Given text =
+ + + + +
Thoracic Disc Herniation
A thoracic disc herniation occurs when the soft inner portion of a spinal disc in the upper or mid-back pushes through a tear in the outer layer and extends into the spinal canal or nearby nerve openings. The thoracic spine is the least common region for symptomatic disc herniation because the rib cage helps stabilize this portion of the spine. When thoracic disc herniations do occur, they may cause mid-back pain, band-like chest or abdominal discomfort, nerve irritation, or, less commonly, spinal cord compression.
What is it?
The thoracic spine consists of twelve vertebrae located in the middle portion of the back, each connected to a pair of ribs. Between the vertebrae are intervertebral discs that act as cushions and allow controlled movement.
+ + + + +
Exercise data =
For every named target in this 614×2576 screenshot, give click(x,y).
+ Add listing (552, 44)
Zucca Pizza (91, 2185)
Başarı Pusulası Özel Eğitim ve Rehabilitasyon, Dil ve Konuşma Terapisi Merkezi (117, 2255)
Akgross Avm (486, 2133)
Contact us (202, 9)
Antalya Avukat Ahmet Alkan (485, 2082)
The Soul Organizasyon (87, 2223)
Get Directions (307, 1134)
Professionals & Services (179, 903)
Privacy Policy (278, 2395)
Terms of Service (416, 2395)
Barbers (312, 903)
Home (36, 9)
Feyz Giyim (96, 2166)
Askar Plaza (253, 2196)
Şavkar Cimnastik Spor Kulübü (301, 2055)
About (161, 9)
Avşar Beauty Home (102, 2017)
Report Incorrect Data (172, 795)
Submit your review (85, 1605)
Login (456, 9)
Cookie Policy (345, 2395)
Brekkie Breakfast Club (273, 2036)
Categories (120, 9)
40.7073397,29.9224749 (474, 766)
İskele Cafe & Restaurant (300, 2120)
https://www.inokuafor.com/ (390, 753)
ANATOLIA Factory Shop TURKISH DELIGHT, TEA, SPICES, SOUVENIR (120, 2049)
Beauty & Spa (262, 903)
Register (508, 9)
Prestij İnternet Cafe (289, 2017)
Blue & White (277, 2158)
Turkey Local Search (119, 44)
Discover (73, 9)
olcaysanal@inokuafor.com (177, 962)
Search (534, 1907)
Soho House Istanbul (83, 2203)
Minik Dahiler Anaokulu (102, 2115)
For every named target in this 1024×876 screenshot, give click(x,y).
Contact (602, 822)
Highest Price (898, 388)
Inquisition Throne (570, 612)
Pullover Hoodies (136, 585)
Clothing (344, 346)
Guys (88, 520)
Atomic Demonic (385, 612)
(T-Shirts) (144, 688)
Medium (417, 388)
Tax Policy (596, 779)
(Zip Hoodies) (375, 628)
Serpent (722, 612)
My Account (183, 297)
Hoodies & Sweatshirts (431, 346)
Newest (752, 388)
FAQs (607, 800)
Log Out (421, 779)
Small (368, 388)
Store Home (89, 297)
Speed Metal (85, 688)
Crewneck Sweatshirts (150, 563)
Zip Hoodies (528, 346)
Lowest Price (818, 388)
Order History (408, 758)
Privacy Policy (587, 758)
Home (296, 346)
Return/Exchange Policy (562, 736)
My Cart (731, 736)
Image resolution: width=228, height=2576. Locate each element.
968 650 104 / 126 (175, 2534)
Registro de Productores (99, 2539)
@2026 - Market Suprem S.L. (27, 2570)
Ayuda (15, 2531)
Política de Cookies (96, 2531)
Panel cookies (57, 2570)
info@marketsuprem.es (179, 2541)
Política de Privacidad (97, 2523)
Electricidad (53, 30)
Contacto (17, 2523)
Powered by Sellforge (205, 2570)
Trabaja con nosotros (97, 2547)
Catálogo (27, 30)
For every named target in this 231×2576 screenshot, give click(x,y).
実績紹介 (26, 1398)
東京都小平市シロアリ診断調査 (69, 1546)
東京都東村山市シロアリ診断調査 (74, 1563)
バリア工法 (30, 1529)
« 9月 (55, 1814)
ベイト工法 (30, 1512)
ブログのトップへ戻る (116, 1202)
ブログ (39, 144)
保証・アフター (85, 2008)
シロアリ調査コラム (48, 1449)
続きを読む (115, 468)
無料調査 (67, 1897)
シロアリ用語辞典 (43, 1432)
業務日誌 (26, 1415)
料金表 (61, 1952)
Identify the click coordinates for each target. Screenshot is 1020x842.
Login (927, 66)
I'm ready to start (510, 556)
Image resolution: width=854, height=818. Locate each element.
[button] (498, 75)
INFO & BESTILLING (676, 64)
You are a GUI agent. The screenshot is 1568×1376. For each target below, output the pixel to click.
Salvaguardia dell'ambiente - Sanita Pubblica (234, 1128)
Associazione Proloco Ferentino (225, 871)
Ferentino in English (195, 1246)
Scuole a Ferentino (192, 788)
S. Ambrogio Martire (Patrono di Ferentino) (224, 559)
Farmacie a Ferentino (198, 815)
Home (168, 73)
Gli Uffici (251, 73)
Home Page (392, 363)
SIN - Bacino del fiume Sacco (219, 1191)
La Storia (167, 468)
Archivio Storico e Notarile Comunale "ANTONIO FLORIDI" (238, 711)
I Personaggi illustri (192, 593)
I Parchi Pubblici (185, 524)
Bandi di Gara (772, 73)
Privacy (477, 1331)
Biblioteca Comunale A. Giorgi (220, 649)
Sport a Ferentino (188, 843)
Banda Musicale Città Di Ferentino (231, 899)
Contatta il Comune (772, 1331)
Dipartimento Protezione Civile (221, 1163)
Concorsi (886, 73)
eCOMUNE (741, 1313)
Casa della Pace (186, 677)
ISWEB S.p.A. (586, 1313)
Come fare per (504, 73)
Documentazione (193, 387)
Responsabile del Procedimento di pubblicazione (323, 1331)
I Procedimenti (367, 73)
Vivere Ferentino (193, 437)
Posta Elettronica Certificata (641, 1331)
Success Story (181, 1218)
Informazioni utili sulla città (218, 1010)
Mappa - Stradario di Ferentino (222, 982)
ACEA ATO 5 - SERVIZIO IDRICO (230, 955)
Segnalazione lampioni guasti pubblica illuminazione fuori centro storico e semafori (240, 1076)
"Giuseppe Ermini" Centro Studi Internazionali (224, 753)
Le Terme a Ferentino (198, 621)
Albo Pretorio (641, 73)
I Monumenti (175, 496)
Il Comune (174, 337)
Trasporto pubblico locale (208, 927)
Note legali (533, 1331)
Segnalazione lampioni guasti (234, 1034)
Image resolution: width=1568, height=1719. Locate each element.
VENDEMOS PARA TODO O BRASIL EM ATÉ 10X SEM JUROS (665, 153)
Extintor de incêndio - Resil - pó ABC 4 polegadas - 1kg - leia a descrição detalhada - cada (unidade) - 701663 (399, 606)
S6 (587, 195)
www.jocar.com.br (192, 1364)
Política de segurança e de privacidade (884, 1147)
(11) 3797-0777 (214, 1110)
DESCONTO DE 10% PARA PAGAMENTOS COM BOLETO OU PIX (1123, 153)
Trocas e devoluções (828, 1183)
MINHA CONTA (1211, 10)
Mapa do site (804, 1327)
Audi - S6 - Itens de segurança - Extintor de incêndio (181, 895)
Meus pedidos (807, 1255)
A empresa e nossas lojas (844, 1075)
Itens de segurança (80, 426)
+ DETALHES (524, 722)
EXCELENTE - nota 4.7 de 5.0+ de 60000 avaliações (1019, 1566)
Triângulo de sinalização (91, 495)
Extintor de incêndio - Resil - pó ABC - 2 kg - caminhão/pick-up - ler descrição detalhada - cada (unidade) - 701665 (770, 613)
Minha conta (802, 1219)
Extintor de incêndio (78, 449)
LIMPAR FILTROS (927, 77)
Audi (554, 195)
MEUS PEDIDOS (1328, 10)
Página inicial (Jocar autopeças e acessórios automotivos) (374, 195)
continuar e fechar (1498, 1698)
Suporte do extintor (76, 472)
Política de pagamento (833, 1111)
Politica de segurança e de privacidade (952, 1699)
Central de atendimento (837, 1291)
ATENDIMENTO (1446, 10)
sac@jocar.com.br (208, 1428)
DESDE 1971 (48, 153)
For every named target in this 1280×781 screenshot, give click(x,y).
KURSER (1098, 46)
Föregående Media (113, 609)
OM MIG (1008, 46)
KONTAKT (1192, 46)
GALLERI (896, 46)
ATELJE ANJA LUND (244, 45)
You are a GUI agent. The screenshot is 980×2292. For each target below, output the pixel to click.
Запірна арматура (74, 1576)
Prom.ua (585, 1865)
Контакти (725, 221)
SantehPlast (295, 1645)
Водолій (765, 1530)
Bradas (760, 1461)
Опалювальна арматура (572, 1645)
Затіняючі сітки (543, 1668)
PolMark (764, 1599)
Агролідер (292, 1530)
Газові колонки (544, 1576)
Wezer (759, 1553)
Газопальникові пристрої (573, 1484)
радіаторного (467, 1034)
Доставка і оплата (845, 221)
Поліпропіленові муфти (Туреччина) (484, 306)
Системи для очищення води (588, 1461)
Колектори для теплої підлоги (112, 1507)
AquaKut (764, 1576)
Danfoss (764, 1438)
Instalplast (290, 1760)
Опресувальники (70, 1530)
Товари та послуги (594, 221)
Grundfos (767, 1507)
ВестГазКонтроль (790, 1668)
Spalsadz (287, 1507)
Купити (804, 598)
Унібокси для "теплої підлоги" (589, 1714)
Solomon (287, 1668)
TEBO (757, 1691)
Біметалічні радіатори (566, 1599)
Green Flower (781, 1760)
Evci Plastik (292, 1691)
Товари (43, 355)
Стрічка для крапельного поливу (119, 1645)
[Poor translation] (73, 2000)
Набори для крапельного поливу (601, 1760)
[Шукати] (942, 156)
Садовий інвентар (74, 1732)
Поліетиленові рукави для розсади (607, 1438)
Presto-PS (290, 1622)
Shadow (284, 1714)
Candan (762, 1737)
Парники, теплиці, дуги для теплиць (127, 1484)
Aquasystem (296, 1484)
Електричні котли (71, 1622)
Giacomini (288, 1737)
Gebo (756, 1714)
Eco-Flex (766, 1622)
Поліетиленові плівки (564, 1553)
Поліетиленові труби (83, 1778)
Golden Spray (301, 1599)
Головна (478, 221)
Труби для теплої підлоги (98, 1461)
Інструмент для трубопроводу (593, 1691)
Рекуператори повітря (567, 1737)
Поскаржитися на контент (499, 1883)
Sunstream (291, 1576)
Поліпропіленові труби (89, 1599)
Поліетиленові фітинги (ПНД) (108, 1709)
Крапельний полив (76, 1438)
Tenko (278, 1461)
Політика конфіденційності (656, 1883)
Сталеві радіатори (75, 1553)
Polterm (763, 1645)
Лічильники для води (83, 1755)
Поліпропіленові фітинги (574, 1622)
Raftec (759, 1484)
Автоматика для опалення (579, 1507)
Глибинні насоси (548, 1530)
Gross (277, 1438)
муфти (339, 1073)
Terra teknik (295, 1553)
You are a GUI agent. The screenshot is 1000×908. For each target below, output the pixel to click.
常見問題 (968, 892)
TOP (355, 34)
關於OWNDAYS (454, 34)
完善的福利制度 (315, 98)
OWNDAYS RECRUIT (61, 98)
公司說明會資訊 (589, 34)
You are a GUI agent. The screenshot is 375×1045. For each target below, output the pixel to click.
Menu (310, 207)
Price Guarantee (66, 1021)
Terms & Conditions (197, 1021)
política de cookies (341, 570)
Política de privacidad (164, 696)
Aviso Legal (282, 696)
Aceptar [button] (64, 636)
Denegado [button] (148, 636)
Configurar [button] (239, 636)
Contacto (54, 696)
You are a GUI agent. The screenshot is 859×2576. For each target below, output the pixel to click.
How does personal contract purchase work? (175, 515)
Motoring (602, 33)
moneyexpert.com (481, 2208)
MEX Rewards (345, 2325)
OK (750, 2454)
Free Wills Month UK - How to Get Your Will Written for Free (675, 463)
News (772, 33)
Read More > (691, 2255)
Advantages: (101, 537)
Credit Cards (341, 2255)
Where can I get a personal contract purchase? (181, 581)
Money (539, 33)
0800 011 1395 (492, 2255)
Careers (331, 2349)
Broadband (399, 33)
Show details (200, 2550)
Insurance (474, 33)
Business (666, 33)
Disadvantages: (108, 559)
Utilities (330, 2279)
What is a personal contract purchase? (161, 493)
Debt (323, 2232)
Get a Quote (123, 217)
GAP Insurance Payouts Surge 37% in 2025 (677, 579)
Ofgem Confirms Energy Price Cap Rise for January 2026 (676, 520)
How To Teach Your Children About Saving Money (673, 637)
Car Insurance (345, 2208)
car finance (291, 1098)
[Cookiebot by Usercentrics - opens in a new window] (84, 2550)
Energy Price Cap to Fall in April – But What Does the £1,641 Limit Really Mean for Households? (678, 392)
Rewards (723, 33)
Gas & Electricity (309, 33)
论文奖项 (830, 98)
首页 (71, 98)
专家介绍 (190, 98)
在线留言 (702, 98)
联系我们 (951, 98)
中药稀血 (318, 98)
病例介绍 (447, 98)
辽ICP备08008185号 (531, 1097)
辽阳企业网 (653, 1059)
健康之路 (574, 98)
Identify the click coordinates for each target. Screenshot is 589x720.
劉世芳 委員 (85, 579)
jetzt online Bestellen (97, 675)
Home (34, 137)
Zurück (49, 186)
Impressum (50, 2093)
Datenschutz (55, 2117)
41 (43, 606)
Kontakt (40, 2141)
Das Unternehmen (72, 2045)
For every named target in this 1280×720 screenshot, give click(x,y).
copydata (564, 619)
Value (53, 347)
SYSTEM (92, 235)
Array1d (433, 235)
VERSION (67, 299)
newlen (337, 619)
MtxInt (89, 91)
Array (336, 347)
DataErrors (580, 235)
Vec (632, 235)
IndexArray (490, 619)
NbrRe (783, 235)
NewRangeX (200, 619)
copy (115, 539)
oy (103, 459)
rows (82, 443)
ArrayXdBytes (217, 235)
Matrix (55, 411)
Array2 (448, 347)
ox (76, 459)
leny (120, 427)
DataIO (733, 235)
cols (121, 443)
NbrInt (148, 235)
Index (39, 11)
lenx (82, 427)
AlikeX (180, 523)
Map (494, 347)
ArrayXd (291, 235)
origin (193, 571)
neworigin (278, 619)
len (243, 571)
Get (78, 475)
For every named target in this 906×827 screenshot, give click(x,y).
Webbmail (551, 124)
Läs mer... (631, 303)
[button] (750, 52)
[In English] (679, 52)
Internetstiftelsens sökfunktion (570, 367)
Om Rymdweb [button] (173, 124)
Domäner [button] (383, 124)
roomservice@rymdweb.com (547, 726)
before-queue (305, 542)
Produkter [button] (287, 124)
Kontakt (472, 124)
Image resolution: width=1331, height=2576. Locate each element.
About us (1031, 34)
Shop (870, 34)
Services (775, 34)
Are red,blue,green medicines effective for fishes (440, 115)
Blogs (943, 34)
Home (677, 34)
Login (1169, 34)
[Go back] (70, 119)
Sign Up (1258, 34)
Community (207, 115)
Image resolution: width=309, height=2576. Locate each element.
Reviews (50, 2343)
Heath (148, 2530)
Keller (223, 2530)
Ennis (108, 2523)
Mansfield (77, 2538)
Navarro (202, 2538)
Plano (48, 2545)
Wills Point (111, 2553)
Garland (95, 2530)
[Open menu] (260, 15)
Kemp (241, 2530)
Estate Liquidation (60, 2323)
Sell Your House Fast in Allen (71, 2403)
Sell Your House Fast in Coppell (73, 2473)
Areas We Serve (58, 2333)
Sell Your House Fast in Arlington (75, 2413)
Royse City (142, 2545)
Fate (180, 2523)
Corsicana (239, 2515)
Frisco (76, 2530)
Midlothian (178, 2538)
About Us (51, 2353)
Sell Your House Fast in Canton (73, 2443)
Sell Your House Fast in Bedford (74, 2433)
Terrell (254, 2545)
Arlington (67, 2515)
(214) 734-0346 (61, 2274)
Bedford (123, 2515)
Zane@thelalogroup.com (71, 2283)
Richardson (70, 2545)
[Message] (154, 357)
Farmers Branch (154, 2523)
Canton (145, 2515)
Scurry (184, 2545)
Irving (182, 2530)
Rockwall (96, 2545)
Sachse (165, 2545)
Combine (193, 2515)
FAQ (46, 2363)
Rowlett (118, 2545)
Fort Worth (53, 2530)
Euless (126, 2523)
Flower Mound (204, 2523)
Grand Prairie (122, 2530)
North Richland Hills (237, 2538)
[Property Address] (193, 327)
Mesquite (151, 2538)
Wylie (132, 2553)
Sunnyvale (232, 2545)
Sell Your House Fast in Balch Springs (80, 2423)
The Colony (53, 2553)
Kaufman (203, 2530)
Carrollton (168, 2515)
+ + + + +
Questions on the material =
A. Edit the thoracic disc herniation text from "What is it?" to "allow controlled movement.", replacing "twelve vertebrae" with "12 vertebrae".
B. Answer these questions from the thoracic disc herniation text:
(i) Why is the thoracic spine the least common region for symptomatic disc herniation?
(ii) How many vertebrae make up the thoracic spine?
(iii) What two things do the intervertebral discs do?
C. Carry on the thoracic disc herniation text from its final sentence.
The listing above stands apart from the thoracic disc herniation text.

Solved tasks =
A.
What is it?
The thoracic spine consists of 12 vertebrae located in the middle portion of the back, each connected to a pair of ribs. Between the vertebrae are intervertebral discs that act as cushions and allow controlled movement.

B.
(i) The rib cage helps stabilize this portion of the spine.
(ii) Twelve.
(iii) They act as cushions and allow controlled movement.

C.
Each disc contains a tough outer layer called the annulus fibrosus and a softer gel-like center known as the nucleus pulposus. Over time, aging, repetitive stress, degeneration, or injury may weaken the outer portion of the disc, allowing the inner material to bulge or protrude outward. Depending on severity, this may appear as a disc bulge, protrusion, extrusion, or sequestration.
Because the thoracic spinal canal is relatively narrow, even moderately sized disc herniations can compress the spinal cord.
When the herniation irritates or compresses a thoracic nerve root, it may cause thoracic radiculopathy, producing band-like pain, numbness, tingling, or burning sensations wrapping around the chest, ribs, or abdomen.
Larger central herniations may compress the spinal cord itself and lead to thoracic myelopathy. Symptoms of spinal cord compression may include leg weakness, gait instability, balance problems, sensory changes below the level of compression, or bowel and bladder dysfunction.
Risk factors include aging, repetitive strain, heavy lifting, degenerative disc disease, prior spinal injury, and calcified thoracic discs, which are more common in the thoracic region than in the cervical or lumbar spine.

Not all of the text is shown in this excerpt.